ФРАГМЕНТ ТЕКСТА:
В студенческие годы Бен-Иехуда познакомился с революционными идеями русского народничества и был не так уж далек от тех представителей этого движения, которые стояли за индивидуальный террор как средство достижения целей революции; но на протяжении всего этого периода он был близок и к журналу Переца Смоленскина «Ха-шахар», где публиковал свои заметки вплоть до переезда в Эрец-Исраэль.

Переселение Бен-Иехуды в Страну Израиля также было революционным по своей сути шагом, больше никто из еврейских просветителей в России, даже после 1881 года, не переехал в Эрец-Исраэль; он призывал к переезду в Палестину еще до волны погромов. В разработанной Бен-Иехудой идеологии, призывающей к переселению в Эрец-Исраэль, как и в личном примере ее воплощения, есть культурно-интеллектуальная специфика.

Его доводы строятся на проницательном анализе кризиса просветительского движения, анализе, выполненном оригинальным и новаторским методом.

Это находит свое программное выражение в открытом письме редактору журнала «Ха-шахар», написанном Бен-Иехудой в 1880 году по поводу острой полемики, развернувшейся в то время между Перецом Смо- ленскиным и берлинскими маскилим относительно пользования языком иврит. Смоленский выступил против подхода, характерного для берлинского реформизма. Его представители утверждали, что если евреи — это не народ, а всего лишь религиозная община, то надобность в языке иврит отпадает. Язык — так заявляли они, исходя из опыта национальных движений XIX века, — является одним из признаков национального существования; поэтому, если реформизм намерен подчеркнуть вечный, универсально-этический характер еврейства, а не его преходящие национальные черты, то нет смысла в поддержании существования иврита. Смоленский, наоборот, утверждал следующее: специфика еврейского национального существования состоит в том, что Израиль как народ духа существует вне связи с определенной территорией, и одним из обручей, скрепляющих это духовное существование, является именно язык иврит, носитель духовных ценностей еврейского народа.

Бен-Иехуда разделяет национально-культурные позиции Смоленскина, но не останавливается на этом.

Следует помнить, что речь идет о взглядах Смоленскина периода до 1881 года, когда он стремился развивать еврейскую национальную культуру, но вне связи с Эрец-Исраэль или с возобновлением его заселения.

ЧТО СДЕЛАТЬ:
**a)** Перепишите без изменений часть текста о Бен-Иехуде: всё от слов «Следует помнить, что» до слов «возобновлением его заселения.» включительно.
**b)** Напишите продолжение текста о Бен-Иехуде и Смоленскине, начиная сразу после его последнего предложения.

ЗАПИСАННЫЕ ДАННЫЕ:
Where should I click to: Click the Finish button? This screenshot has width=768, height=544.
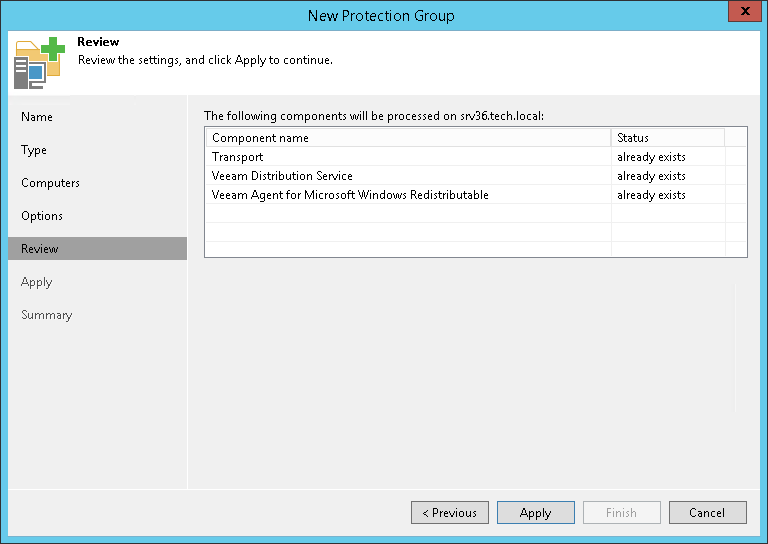(x=621, y=512)

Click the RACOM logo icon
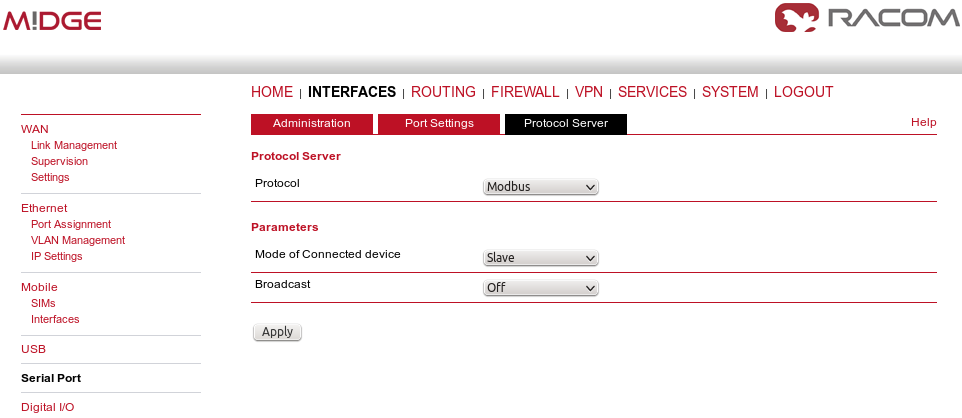797,19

РЕЗУЛЬТАТЫ ВЫПОЛНЕНИЯ:
**a)**
Следует помнить, что речь идет о взглядах Смоленскина периода до 1881 года, когда он стремился развивать еврейскую национальную культуру, но вне связи с Эрец-Исраэль или с возобновлением его заселения.

**b)**
В письме Смоленскину Бен-Иехуда откликается на явление, тревожившее в то время группу еврейских просветителей в России и Восточной Европе: художественно-эстетический уровень литературы Хаскалы на иврите был невысок. Вот уже десятки лет существует просветительское движение, вызвавшее широкий культурный ренессанс и возобновление творчества на этом языке. Очерки, романы, стихи и песни вновь создаются на иврите, и этот язык превращается в средство духовного общения все более широкого круга образованных людей, овладевающих им во все растущей сети современных школ на иврите. И все же Бен-Иехуду не покидает чувство, что все эти усилия не создают большой литературы, и он пытается вскрыть причины посредственности, серости и подражательности «эстетической продукции» Хаскалы.

Его ответ, упомянутый в открытом письме Перецу Смоленскину, предельно прост: подлинная литература может расцветать только в социально-национальном обрамлении, в среде, говорящей на языке данной литературы. Литература же Хаскалы, создаваемая на иврите в России и других странах, искусственна, лишена корней подлинно художественного творчества, то есть оторвана от жизни. Творящие на иврите писатели не пользуются им в повседневной жизни; они описывают на иврите общество, которое в действительности говорит не на нем, а на идише или на языке местного населения. Как может расцвести истинная литература, пока существует такой разрыв между творцом и почвой подлинного творчества? Литература на иврите сможет достичь расцвета лишь в обществе, говорящем на нем, где будет еврейское большинство, пользующееся этим языком в своей жизни и деятельности:

«…Мы не сможем оживить язык иврит иначе, как в стране, где численность говорящего на иврите населения превысит число неевреев. Умножим же число евреев в нашей безлюдной стране и возвратим то, что осталось от нашего народа, на землю предков; оживим нацию, и оживет ее язык!»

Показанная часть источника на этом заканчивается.